Twenty years ago this weekend I met Ginger.
Last night, as a way to celebrate, we went to see the Dance Theater of Harlem Ensemble at the Carolina Theatre, since the love of my life is a dancer. The evening was full of good things both because of the dances and because one of the directors of the DTH used the “interactive” evening to explain how dances came together and what the dancers were doing. We’ve even got to ask questions, one of which was, “How do the dancers remember what they are supposed to do on stage?”
“We practice he said and use what we call ‘muscular memory.’ Our minds and muscles work together all the bits of information we have repeated and practiced over and over to bring it all together in performance.”
As the evening went on, I found myself intrigued by his vocabulary, as he talked about lines and conversation and relationship, all in the context of dance. They were not simply going through motions on stage; they were incarnating their hard work, their collaboration, even the love they shared with one another in order that we might sit rapt in our seats, finding our own place in their conversation.

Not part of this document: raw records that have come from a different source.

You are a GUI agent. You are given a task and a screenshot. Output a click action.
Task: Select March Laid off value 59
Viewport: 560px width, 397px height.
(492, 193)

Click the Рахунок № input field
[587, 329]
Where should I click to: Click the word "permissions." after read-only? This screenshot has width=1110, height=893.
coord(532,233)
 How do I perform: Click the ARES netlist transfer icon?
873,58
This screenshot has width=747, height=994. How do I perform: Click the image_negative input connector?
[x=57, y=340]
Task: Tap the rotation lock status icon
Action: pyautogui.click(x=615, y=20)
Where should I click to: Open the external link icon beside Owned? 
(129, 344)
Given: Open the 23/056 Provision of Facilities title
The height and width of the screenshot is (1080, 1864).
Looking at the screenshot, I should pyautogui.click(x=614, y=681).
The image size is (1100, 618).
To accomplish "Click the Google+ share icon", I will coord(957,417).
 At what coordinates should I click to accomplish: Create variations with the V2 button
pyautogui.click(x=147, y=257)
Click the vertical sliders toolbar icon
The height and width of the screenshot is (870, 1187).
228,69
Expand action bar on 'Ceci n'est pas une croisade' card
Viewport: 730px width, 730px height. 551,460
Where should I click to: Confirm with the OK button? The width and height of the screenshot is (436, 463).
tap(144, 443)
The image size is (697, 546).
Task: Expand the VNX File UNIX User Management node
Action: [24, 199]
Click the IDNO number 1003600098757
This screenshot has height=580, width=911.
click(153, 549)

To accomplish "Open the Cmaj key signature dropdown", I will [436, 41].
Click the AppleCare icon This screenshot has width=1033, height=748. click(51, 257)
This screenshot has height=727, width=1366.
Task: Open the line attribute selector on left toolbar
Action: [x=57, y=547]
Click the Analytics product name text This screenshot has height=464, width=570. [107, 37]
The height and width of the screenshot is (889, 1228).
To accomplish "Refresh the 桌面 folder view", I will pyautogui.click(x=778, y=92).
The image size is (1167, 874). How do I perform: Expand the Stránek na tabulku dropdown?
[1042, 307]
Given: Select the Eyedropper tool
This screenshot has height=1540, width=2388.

This afternoon, we got to go to Cameron Indoor Stadium to see the Duke men’s basketball team play the Maryland Terrapins (thanks to a church member with extra tickets). As it happened, on this afternoon, Duke is arguably the best team in the country – and they played like it, beating Maryland 85-44. In one amazing sequence, one of the players scrambled to save a ball from going out of bounds, throwing it across the court to another who made a touch pass to yet another who was running ahead of him, who passed it on to a fourth, who made the basket. The team made thirty-four field goals and had twenty-three assists. Like the dancers, the power of their performance was in lines and conversation and relationship, and muscular memory; they, too, were incarnating something that mattered to them.
Ginger and I met on a youth retreat. She was a sponsor with one of the churches attending and I was leading the music. I saw her across the room that first Friday night and struck up a conversation. The next day, as the kids went about whatever it was they were doing, we sat and talked – for several hours. On Sunday, as we were preparing to leave, I asked for her phone number, and her response looms large in Brasher-Cunningham lore:
“It’s in the phone book under ‘Reverend V. R. Brasher.”
I went home. I looked it up. I called her and asked her to go see Lyle Lovett with me the following weekend. Twenty years (and at least that many Lyle Lovett concerts), six Schnauzers, six residences, and four cities are just part of the dance of our lives that leans heavily on our muscular memory drawn from all the day to day words and rituals that remind us who we are together.
I’m neither a good basketball player nor a dancer. To use either to describe myself could only be done as metaphor. Still, I know the deep satisfaction that comes from an assist – the touch pass at the right moment that lets her shine, and I know the trust and confidence that comes from knowing I am not alone, even as I feel the beat of my heart bring up a rhythm from deep in my bones when she takes my hand for yet another turn in the dance we have done together for these twenty years.
In a lyric I wrote for our wedding, I said:
how I want to dance togetherThe dance has been better than I ever imagined.